Jack’s emotions and thoughts are always so clear and raw, and so watching the deterioration and sadness of his mother’s mental health through his eyes – who has been holding herself together in Room for so long for the sake of him – was incredibly sad.

Room was a tense, gripping and emotional read. Despite having seen the film, and knowing the outline of the plot, I was constantly kept on edge by Donoghue’s writing and couldn’t wait to read what happened next.

I strongly recommend Room; I’ve never read a book like it before, and I doubt anything else I ever read will come close.

 – Judith

Book Review: Sons and Lovers

Sons and Lovers is a story by D.H. Lawrence which ‘concerns childhood and adolescence and all that go with them, including fear, shame, self‑consciousness, emotional hypersensitivity, sexual awakening’ (Morrison, 2013).

The book focuses upon Mrs Morel, and her youngest son Paul, as well as the relationships he has with two different women in the town: Miriam and Clara. Paul and his mother have an intensely close relationship, and the two behave as lovers – hence the title – which then has an impact on the way Paul sees the world and forms relationships with others.

Sons and Lovers has Lawrence’s clear imprint upon it; the use of Nottinghamshire dialect, characters from a working-class background, the setting of a mining town, and touching on themes such as class, gender, and sexuality.

Yet despite Lawrence’s clear coverage of Paul’s Oedipus Complex*, I found Sons and Lovers less sexually explicit than Lady Chatterley’s Lover, which was a relief!

*Oedipus Complex: A theory that the unconscious mind desires sexual relations with the parent of the opposite sex (e.g. sons being sexually attracted to their mothers)

Another difference between Lady Chatterley’s Lover and Sons and Lovers is that in Sons and Lovers, the novel follows the daily life of Mrs Morel and her family over a period of time and, well, that’s about it. As Paul flitted between Miriam, Clara, and Mrs Morel, I never got the impression that the action was building to anything. Thus, when the book ended, it just ended.

Furthermore, for a book which frequently refers to the gender inequalities between men and women, the portrayal of women in Sons and Lovers was not a positive one. It’s clear Paul uses his relationships with Miriam and Clara to satisfy his physical needs and not much else.  Miriam regularly speaks of her desire not to be held back in life because she is a woman, yet spends her entire time moping around the non-committal Paul, only ever seeing her future in relation to his. We are told Clara is a suffragist, yet scenes of Clara expressing her feminist beliefs are omitted, and instead we are provided more details of Clara’s clinging to Paul.

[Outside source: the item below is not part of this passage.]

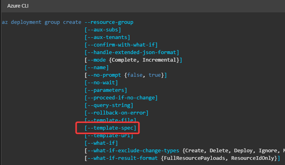
Task: Open the --what-if-exclude-change-types parameter
Action: coord(133,151)
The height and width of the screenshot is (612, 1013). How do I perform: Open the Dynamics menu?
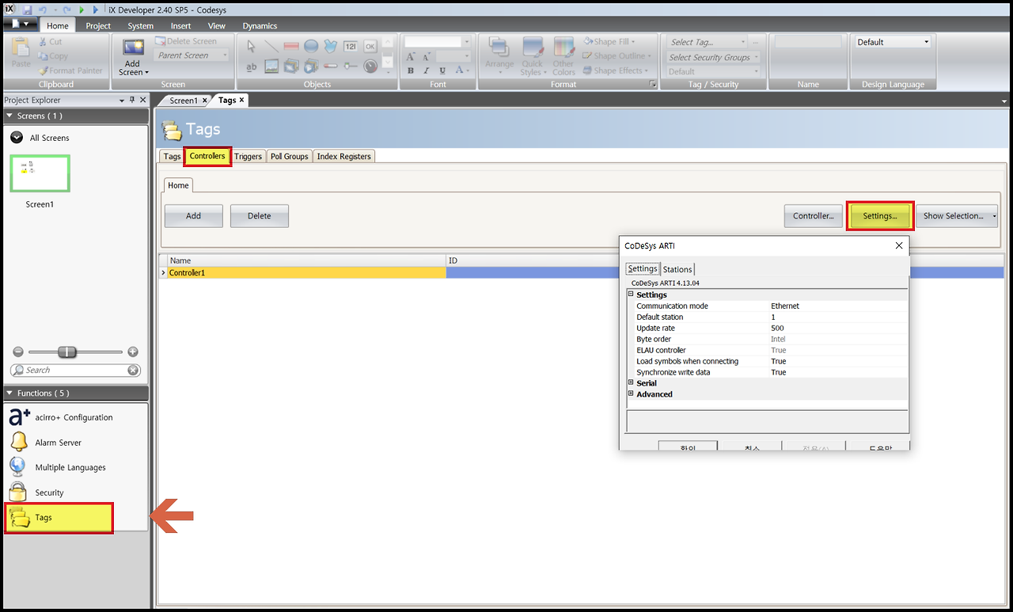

I can understand why Sons and Lovers has received high praise from readers and critics alike; Lawrence’s writing is good, and his descriptions are detailed and lifelike. The theme of incestuous love between mother and son is certainly one most writers would steer well clear of, but Lawrence tackles it in an interesting way.

Morrison writes that ‘For those new to his [that is, Lawrence’s] work, Sons and Lovers is the place to start.’ (The Guardian, 2013).